Почему же встал этот вопрос в отношении Иисуса? Церен, несмотря на то, что он мыслит реалистически и стремится быть исторически объективным, невзирая на весьма критическое отношение к евангельским текстам и другим памятникам раннехристианской литературы, допускает возможность того, что, в первой половине I в. н. э. в Иудее, находившейся под властью римского наместника, был казнен маленький, незаметный проповедник одной из многочисленных сект, существовавших в то время. Его смерть, совпав с лунным затмением, вызвала к жизни массу слухов и легенд. Они легли в основу религиозного мифотворчества и превратили незначительную и безвестную личность в великую мистическую фигуру основателя новой религии и спасителя рода человеческого.
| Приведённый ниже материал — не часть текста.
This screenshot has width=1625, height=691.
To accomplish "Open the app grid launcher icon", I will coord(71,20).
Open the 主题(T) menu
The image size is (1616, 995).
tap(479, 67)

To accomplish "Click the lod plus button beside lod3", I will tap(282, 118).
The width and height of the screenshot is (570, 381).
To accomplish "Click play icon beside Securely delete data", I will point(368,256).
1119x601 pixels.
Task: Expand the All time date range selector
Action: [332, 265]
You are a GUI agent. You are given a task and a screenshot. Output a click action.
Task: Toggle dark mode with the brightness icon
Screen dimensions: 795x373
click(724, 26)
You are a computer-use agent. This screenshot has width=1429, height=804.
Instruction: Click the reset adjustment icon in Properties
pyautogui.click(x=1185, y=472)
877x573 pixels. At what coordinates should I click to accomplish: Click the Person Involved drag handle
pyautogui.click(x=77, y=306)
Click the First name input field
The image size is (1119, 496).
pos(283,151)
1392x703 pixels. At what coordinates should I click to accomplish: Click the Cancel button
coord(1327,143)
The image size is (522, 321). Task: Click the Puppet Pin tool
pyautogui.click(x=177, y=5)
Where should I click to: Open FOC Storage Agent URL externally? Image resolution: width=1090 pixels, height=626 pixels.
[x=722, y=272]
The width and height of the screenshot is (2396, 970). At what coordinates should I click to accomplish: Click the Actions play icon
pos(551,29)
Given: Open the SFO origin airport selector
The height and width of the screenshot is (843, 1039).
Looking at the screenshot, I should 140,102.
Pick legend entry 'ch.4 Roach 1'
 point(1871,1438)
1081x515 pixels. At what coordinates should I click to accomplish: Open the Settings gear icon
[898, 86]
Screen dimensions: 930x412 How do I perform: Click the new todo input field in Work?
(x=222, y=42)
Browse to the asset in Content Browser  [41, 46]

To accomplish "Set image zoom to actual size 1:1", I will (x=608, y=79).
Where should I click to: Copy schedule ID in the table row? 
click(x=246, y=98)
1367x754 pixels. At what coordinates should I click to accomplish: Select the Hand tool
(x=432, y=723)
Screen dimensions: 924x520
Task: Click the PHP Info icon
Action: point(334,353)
В связи с подобным толкованием личности Иисуса небезынтересно напомнить о дискуссии, возникшей между двумя современными историками христианства, стоявшими на позициях марксистской методологии.
В предисловии к книге «Происхождение христианства» А. Робертсона, английского ученого и коммуниста, советский историк С. И. Ковалев, давая общую высокую оценку работе, написанной на основе марксистского понимания исторического процесса, поставил в вину автору признание «рационального» исторического зерна в евангельских мифах, признание реальности существования Иисуса из Назарета. С. И. Ковалев изложил существующую в советской исторической науке точку зрения на развитие образа Иисуса Христа от фантастического сверхъестественного существа из Апокалипсиса к человеку. А. Робертсон, отвечая на возражения С. И. Ковалева в послесловии ко второму изданию «Происхождения христианства» на русском языке, все же не отказался от мысли, что рациональное зерно «следует искать в социальных движениях, имевших место в Палестине в I веке н. э. Вокруг распятого вождя этого движения, или, что более вероятно, вокруг слившихся легенд о нескольких вождях был создан первоначальный евангельский рассказ… Речь идет не об обожествленном человеке. Речь идет и не об очеловеченном боге. Речь идет, как я пытаюсь разъяснить, о двух противоположных движениях: 1) о народном мессианизме, движении, которое „связывалось с именем то одного, то другого вождя и было в состоянии пережить смерть многих из них“, — одним из таких вождей был Иисус Назарянин, и 2) о мистическом культе „Христа Иисуса“, пропагандировавшемся Павлом и другими для противодействия народному мессианству. Речь идет… об этих двух противоположных движениях… сливающихся в одно для того, чтобы выжить», — пишет А. Робертсон.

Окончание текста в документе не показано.